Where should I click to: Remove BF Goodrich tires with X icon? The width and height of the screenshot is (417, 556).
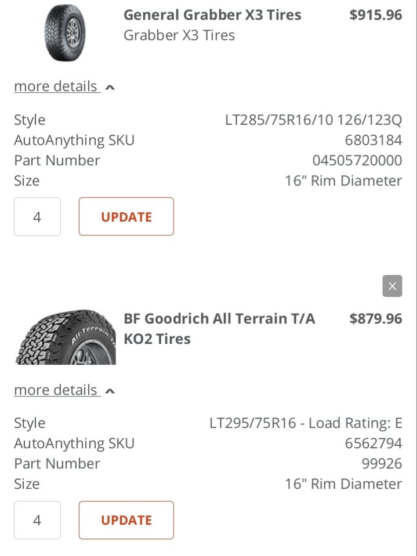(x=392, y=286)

==

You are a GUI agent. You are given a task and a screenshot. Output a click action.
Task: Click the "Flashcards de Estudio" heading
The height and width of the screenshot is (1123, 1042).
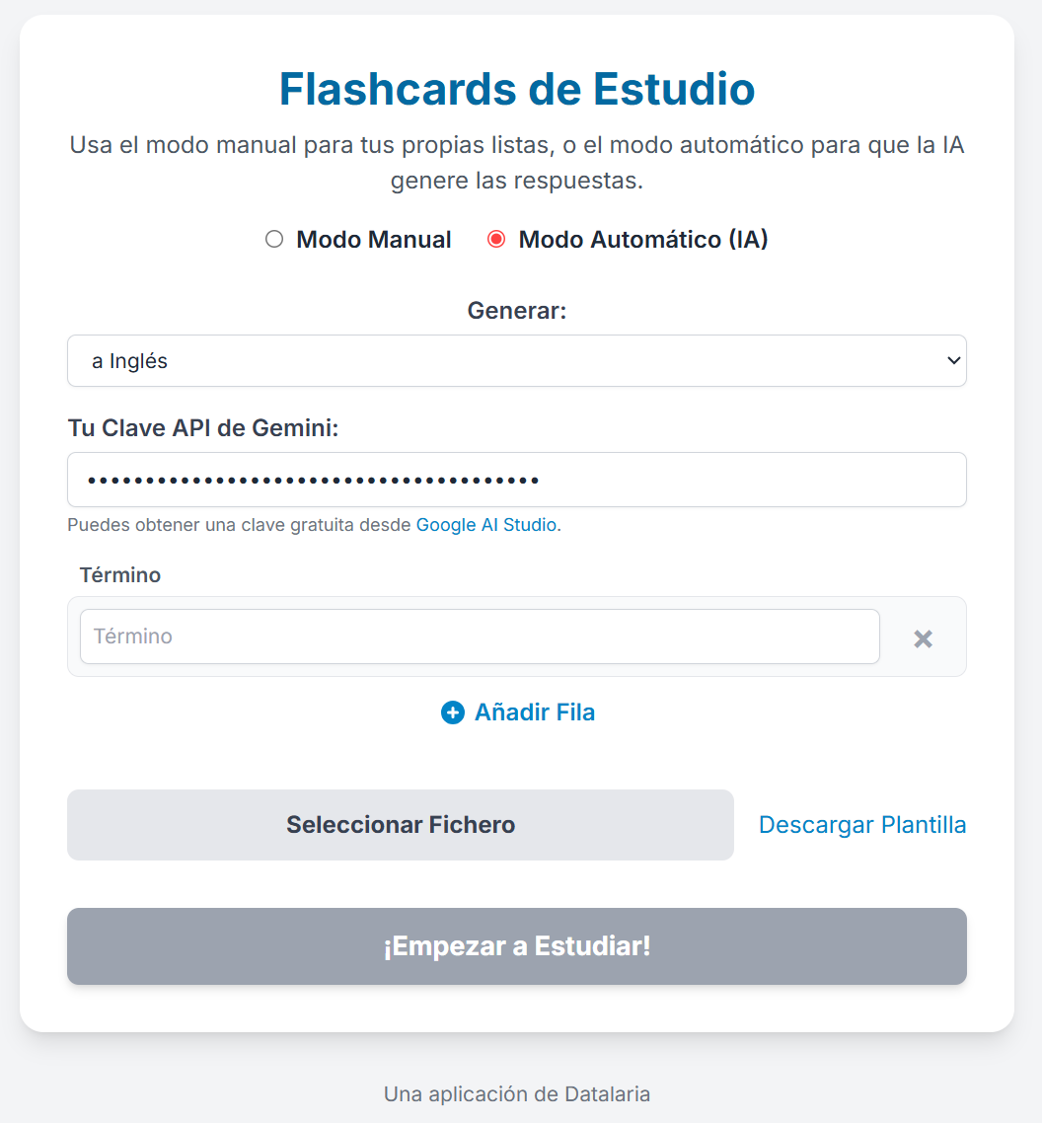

- [INSTRUCTIONS TO FOLLOW]: Return exactly the lines above from the line that has "You are a GUI" through the line that has "The height and", inclusive, and nothing else.

- [WRITTEN ANSWER]:
You are a GUI agent. You are given a task and a screenshot. Output a click action.
Task: Click the "Flashcards de Estudio" heading
The height and width of the screenshot is (1123, 1042).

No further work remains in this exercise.